The reaction used to create halophosphor is shown below. The antimony and manganese must be incorporated in the correct trace amounts if the product is to be fluorescent.

6 CaHPO_{4} + (3+x) CaCO_{3} + (1−x) CaF_{2} + (2x) NH_{4}Cl → 2 Ca_{5}(PO_{4})_{3}(F1−xClx) + (3+x) CO_{2} + (3+x) H_{2}O + (2x) NH_{3}

Sometimes some of the calcium was substituted with strontium giving narrower emission peaks. For special purposes or colored tubes the halophosphor was mixed with small quantities of other phosphors, particularly in De-Luxe tubes with higher color rendering index for use in food market or art studio lighting.

Prior to the development of halophosphor in 1942, the first generation willemite latticed, manganese-II activated zinc orthosilicate and zinc beryllium orthosilicate phosphors were used in fluorescent tubes. Due to the respiratory toxicity of beryllium compounds the obsolescence of these early phosphor types were advantageous to health.
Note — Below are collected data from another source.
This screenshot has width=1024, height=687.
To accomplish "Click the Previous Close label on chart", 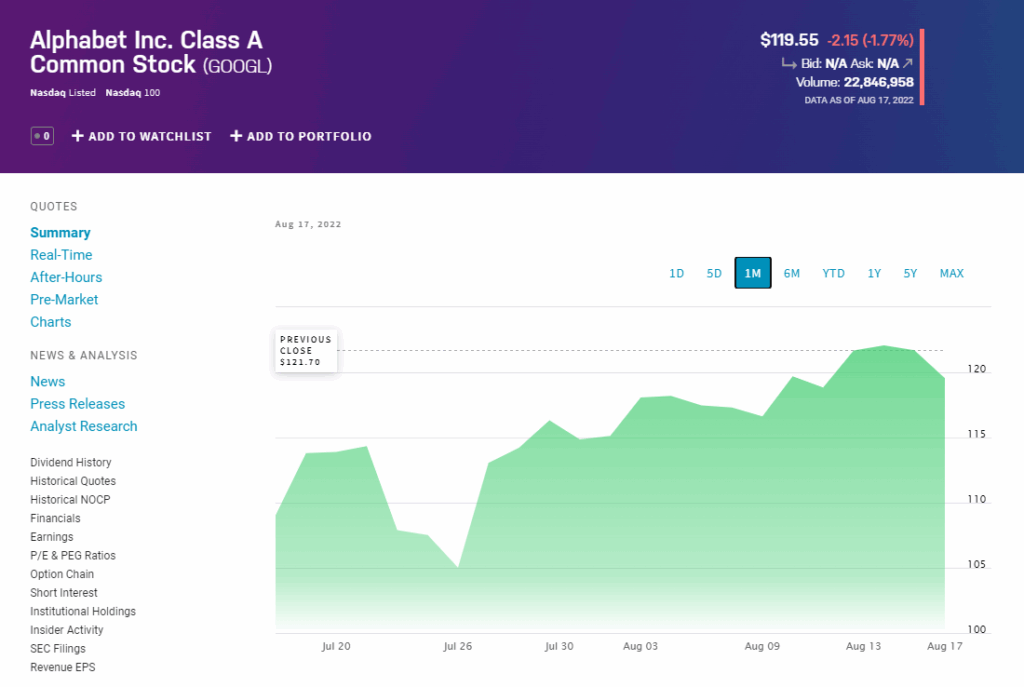I will point(305,351).
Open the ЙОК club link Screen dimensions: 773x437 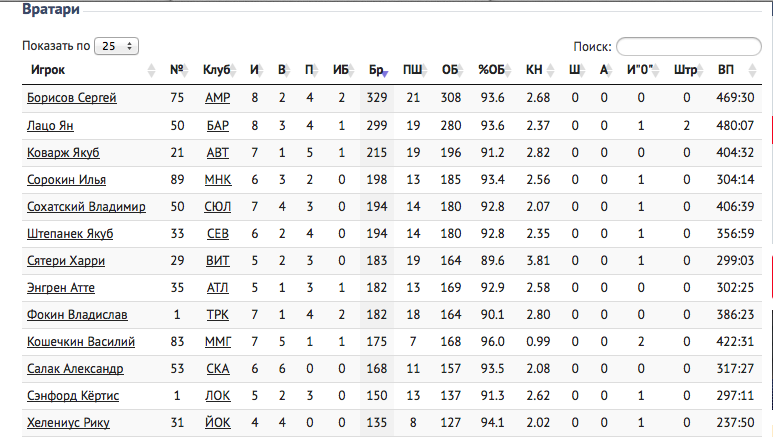coord(217,423)
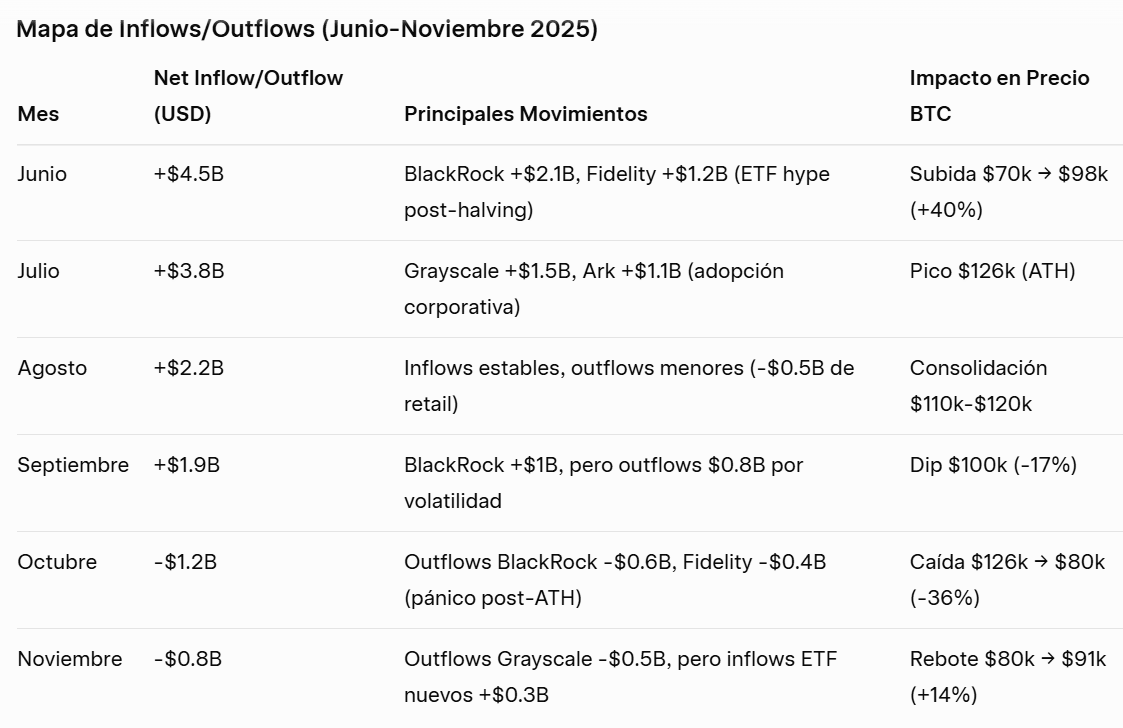Click the 'Rebote $80k → $91k' cell
Screen dimensions: 1123x728
(x=1007, y=659)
Since about 1990 the third generation tri-phosphors, three separate red, blue and green phosphors activated with rare earth ions and mixed in proportions to produce acceptable whites, have largely replaced halophosphors.

Fluorapatite can be used as a precursor for the production of phosphorus. It can be reduced by carbon in the presence of quartz:

4 Ca_{5}(PO_{4})_{3}F + 21 SiO_{2} + 30 C → 20 CaSiO_{3} + 30 CO + SiF_{4} + 6 P_{2}

Upon cooling, white phosphorus (P_{4}) is generated:

2 P_{2} → P_{4}

Fluorapatite is also used as a gemstone.